Untuk itu dia menggunakan dua misi : "Pertama, mengefektifkan mesin mesin LSM jaringannya untuk menggalang opini publik, dan kedua, menjalin kekuatan dalam politik", Kedua menjalankan amanah tertunda dari Ari Soemarno untuk membesarkan ISC di dalam tubuh Pertamina dan membesarkan Petral, seraya mengamankan proyek proyek Jusuf Kalla di PLN.

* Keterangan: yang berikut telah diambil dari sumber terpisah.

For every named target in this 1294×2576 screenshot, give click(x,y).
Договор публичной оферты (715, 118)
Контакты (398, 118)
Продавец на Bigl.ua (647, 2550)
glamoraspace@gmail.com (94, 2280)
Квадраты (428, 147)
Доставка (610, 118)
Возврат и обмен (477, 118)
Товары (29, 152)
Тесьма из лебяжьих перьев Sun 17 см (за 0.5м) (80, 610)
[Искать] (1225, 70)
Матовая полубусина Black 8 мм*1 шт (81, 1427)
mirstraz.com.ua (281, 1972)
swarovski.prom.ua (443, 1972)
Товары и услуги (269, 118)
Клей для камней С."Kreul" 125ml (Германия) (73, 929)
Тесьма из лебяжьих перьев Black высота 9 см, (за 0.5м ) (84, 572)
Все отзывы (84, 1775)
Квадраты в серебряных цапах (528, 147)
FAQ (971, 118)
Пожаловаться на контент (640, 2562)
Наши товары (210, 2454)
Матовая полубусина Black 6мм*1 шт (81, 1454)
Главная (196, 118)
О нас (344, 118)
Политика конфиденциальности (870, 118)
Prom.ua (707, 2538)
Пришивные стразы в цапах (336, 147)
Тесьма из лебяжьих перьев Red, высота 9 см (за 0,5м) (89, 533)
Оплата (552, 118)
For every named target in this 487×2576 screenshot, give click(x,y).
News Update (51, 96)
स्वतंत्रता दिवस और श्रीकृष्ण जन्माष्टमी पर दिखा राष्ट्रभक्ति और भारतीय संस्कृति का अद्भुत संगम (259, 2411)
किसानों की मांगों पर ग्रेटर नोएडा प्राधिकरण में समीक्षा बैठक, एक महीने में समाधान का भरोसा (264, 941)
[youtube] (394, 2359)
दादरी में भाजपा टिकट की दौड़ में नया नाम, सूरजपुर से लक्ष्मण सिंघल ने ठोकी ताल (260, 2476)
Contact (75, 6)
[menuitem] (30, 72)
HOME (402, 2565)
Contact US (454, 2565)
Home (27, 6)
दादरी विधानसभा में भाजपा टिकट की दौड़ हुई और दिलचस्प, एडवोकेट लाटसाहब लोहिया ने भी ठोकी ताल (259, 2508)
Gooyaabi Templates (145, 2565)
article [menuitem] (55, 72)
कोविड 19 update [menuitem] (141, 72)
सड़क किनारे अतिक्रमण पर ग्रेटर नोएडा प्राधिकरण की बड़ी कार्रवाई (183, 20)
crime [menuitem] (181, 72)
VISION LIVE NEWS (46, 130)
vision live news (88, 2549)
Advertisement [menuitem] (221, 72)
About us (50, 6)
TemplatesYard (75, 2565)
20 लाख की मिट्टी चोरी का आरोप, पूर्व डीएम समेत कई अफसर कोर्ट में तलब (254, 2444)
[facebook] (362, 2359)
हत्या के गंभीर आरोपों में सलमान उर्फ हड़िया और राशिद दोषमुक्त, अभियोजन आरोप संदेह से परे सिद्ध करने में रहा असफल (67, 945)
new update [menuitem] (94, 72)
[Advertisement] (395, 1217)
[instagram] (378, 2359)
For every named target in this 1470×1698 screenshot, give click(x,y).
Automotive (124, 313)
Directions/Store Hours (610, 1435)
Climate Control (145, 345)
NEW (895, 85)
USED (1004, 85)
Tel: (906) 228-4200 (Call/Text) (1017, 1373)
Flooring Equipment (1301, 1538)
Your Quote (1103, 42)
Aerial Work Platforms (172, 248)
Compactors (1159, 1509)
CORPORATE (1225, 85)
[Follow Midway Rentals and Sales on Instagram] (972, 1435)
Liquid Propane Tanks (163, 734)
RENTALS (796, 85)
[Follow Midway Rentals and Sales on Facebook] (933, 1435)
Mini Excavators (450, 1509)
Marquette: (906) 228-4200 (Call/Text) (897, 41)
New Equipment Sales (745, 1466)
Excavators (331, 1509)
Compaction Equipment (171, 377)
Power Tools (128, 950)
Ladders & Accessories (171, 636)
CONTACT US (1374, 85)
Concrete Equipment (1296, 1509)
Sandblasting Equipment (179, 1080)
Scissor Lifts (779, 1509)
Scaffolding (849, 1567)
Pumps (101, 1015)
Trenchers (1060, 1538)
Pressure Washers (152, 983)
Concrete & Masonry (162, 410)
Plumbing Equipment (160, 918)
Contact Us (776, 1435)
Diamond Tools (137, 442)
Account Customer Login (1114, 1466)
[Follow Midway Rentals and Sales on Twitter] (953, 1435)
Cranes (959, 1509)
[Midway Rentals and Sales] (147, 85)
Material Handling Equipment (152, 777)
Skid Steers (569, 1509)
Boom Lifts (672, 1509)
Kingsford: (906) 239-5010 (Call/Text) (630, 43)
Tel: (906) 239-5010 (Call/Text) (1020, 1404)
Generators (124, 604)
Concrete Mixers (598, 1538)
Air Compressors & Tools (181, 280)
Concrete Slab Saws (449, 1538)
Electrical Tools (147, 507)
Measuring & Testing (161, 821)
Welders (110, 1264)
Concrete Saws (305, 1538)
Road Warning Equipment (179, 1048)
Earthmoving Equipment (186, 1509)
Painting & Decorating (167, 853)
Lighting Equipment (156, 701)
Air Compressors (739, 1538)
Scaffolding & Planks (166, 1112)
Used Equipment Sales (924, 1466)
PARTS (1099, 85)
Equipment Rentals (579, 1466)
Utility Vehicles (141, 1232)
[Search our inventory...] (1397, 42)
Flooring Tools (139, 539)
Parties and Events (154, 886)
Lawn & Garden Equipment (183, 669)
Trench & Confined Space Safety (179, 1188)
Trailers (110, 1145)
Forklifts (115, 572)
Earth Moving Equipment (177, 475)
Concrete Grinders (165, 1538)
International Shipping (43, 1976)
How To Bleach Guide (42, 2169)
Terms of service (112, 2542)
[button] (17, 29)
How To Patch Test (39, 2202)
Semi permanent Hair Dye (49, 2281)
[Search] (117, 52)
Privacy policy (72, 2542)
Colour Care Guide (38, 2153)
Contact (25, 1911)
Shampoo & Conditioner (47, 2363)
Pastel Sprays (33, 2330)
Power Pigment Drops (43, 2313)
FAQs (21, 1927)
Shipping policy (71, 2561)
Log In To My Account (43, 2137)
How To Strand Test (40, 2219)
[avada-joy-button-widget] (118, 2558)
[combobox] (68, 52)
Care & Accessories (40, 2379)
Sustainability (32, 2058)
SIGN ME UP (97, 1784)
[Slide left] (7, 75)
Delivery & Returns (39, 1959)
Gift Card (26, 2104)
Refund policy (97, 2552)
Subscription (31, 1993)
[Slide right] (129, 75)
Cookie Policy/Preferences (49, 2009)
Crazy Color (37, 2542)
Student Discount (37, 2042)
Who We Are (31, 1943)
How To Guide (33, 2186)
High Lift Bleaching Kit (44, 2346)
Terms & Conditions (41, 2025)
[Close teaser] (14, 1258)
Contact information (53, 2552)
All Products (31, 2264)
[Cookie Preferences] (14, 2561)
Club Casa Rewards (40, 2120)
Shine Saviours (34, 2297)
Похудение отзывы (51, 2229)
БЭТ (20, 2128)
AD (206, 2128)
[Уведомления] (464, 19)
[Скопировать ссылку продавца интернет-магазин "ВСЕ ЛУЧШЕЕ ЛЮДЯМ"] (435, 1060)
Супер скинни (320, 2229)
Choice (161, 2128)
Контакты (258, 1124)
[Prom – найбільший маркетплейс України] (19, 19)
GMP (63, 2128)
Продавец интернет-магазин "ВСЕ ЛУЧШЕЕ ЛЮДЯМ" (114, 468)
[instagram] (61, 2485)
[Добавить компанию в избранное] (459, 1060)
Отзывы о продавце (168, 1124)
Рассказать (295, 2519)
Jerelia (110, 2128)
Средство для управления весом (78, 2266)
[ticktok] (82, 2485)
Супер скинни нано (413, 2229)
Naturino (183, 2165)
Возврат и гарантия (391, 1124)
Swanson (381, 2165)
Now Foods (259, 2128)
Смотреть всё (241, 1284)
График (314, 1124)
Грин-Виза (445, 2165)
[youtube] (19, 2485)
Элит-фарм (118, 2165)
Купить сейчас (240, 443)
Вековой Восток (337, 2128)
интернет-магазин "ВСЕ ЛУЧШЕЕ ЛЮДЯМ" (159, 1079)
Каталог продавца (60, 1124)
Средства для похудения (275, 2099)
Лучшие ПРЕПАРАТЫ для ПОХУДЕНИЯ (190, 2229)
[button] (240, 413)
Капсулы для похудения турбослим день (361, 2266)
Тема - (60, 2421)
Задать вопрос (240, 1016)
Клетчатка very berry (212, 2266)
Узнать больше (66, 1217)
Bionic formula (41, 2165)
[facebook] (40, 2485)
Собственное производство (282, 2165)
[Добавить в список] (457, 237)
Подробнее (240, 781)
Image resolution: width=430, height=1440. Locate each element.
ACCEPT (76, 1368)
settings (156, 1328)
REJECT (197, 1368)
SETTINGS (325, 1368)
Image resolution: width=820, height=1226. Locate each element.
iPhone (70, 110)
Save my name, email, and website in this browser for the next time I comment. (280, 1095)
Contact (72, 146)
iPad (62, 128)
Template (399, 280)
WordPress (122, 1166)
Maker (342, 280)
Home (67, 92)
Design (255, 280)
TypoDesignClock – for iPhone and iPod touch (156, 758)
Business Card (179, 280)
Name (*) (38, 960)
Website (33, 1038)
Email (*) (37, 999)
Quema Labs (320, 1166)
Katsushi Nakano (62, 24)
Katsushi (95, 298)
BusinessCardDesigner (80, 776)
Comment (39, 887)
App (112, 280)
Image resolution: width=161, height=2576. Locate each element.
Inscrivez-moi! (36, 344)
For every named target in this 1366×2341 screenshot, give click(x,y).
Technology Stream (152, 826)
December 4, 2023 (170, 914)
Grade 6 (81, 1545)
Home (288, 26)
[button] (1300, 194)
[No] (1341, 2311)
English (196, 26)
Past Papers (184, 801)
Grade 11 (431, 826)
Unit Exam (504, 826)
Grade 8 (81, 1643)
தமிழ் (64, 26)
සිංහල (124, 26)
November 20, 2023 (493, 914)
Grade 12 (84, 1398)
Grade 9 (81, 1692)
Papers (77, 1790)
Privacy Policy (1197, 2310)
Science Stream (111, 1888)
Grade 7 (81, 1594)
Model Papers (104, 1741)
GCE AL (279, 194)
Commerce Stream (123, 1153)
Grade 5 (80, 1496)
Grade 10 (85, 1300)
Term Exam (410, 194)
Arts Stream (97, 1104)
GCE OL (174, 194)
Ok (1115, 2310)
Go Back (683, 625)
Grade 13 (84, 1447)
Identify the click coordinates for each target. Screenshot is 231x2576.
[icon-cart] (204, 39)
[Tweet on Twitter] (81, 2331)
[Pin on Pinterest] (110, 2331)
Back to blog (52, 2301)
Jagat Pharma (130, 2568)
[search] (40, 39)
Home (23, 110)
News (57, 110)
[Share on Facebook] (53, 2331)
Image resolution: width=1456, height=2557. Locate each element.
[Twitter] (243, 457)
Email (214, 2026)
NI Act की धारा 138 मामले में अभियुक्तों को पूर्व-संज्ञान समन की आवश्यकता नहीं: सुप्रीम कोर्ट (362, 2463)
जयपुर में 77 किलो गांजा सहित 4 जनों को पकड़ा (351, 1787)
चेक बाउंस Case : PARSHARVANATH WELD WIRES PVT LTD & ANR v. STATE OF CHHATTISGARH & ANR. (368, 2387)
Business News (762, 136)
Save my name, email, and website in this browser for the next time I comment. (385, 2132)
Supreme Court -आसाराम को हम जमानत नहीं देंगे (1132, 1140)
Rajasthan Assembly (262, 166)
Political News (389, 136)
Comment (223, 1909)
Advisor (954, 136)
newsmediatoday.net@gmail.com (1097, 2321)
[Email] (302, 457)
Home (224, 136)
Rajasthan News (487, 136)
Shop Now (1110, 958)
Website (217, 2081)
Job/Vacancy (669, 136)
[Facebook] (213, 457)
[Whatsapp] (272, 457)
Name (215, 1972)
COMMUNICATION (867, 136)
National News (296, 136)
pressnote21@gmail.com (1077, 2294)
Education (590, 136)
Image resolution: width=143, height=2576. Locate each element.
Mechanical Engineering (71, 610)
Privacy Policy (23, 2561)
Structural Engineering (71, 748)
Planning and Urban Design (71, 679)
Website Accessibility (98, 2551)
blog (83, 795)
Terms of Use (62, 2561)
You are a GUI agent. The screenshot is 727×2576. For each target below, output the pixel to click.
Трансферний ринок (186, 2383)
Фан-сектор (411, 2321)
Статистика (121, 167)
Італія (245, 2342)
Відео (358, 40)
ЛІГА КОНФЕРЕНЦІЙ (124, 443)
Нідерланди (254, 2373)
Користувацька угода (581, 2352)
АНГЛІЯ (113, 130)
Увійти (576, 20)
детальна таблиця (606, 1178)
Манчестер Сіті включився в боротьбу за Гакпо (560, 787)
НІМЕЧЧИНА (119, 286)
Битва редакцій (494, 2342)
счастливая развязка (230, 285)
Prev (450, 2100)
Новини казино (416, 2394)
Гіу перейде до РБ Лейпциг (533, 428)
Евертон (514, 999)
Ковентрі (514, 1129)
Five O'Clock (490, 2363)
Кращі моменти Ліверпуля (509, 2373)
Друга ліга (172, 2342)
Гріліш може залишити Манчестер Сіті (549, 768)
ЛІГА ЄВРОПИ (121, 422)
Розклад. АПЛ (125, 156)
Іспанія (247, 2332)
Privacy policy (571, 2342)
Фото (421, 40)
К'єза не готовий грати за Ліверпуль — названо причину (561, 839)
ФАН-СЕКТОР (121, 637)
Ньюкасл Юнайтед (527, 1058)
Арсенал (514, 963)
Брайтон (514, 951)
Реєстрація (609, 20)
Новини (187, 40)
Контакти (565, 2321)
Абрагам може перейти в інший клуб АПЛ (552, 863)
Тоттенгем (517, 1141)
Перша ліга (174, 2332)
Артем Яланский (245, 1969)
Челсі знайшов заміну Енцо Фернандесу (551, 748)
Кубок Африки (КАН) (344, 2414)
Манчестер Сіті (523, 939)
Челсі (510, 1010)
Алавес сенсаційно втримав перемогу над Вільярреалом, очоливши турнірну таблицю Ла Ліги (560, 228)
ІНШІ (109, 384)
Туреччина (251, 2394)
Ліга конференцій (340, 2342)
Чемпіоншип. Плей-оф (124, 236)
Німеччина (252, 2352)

Langkah awal di Kementerian ESDM adalah melakukan jebakan rekaman ke Setya Novanto dengan memanfaatkan jaringan di KPK, rekaman yang dihadiri Maroef Sjamsudin, dirut PT Freeport Indonesia, M Reza Chalid, dan Setya Novanto. Dalam rekaman itu becandaan Novanto menjadi amat viral. Dan dasar rekaman itu Sudirman Said mengadu ke Presiden dengan tuduhan Novanto mencatut nama Presiden.

Tetapi dibalik itu sebenarnya Sudirman Said ingin menjaga kepentingan Jusuf Kalla soal Freeport. Menjelang pergantian kekuasaan di Indonesia antara SBY dan Jokowi, Presiden SBY melakukan kunjungan ke Amerika Serikat, disana akan ditandatangani perjanjian MoU dengan PT Freeport Indonesia, ternyata ada Sofyan Wanandi di waktu yang tepat untuk membatalkan saja dulu perjanjian itu seraya menunggu terbentuknya pemerintahan baru Jokowi.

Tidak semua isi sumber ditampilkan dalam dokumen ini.